被告人李某与被害人安某系情侣关系,二人相处期间李某曾多次殴打安某,安某也有过自杀自残行为记录。某日凌晨,双方因琐事发生争执并相互殴打,经派出所调解后,安某明确表示不愿与李某同行,但李某强行撕扯、纠缠安某,将其推搡至马某驾驶的车辆后排座,并要求司机反锁车门。车辆行驶中,李某对安某实施口头威胁(称“等着我回家弄你”),安某因情绪恐惧、激动,在车辆行驶过程中跳车,后因严重颅脑损伤死亡。
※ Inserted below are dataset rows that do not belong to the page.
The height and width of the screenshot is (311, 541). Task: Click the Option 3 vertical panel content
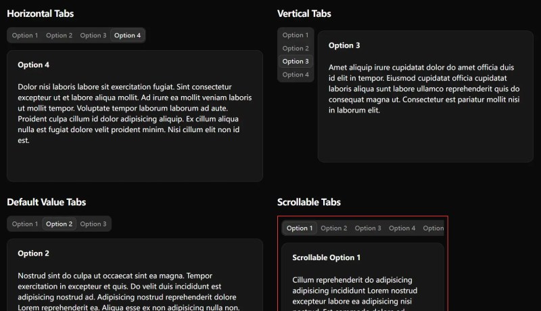tap(424, 89)
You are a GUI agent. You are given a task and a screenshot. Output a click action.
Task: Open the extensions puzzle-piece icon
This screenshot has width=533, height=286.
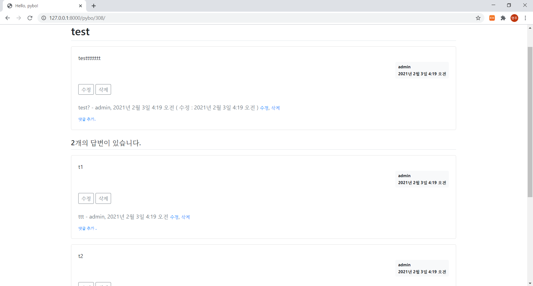point(503,18)
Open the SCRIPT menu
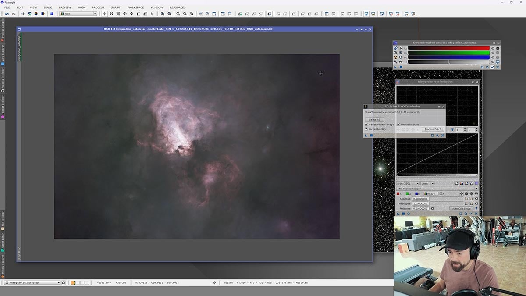This screenshot has width=526, height=296. point(116,7)
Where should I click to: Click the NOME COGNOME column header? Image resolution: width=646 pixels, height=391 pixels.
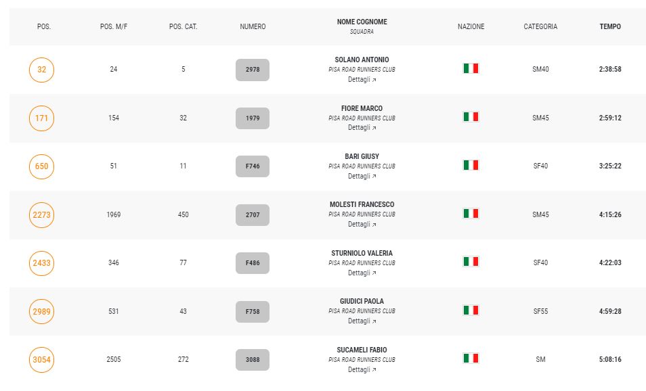tap(362, 22)
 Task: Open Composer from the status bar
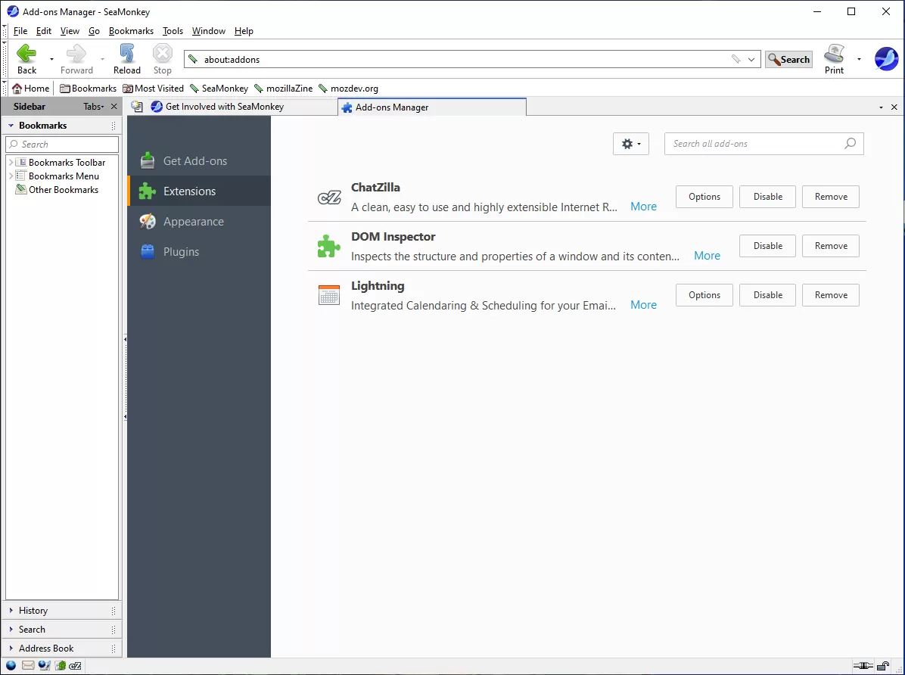[44, 666]
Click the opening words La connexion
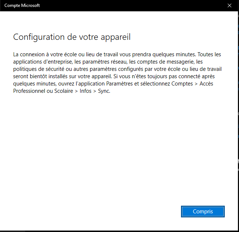Screen dimensions: 239x232 coord(27,54)
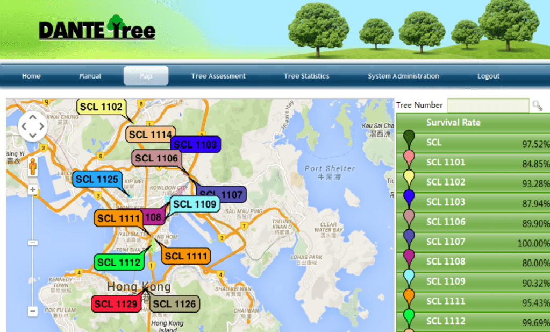The height and width of the screenshot is (332, 550).
Task: Open the Tree Assessment menu
Action: click(218, 76)
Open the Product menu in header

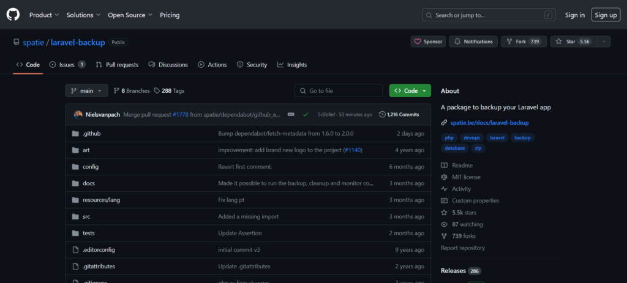click(x=44, y=15)

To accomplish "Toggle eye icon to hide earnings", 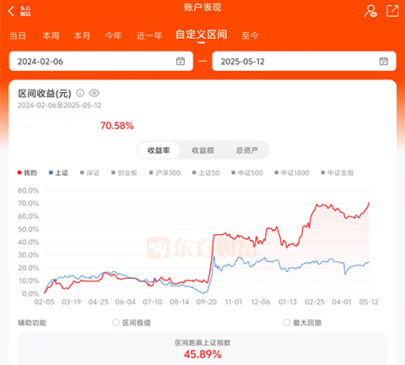I will pos(95,93).

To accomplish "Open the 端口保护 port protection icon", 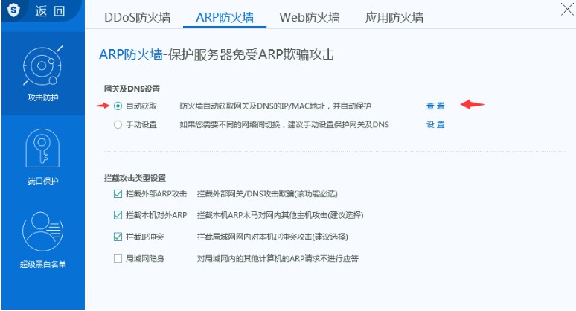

法院经审理查明,李某明知安某饮酒后情绪激动、有自杀自残史,且已表现出强烈反抗意愿(踹车窗等),却未采取停车、安抚等有效措施,反而言语刺激升级矛盾,最终导致悲剧发生。一审法院以过失致人死亡罪判处李某有期徒刑二年六个月,并赔偿被害人家属近6万元。(潮新闻)
以案释法
过失致人死亡罪
主观方面:行为人存在“疏忽大意的过失”或“过于自信的过失”。本案中李某属于“疏忽大意的过失”——其明知安某有自杀自残史、情绪激动且反抗激烈,应当预见继续刺激可能导致安某采取跳车等危险行为,却因疏忽未预见或未有效阻止。
客观方面:行为人实施了过失行为,且该行为与被害人死亡结果存在刑法上的因果关系。李某强行限制安某人身自由、反锁车门、言语威胁等行为,直接引发安某跳车,其不作为(未停车制止)进一步放任了危险结果发生。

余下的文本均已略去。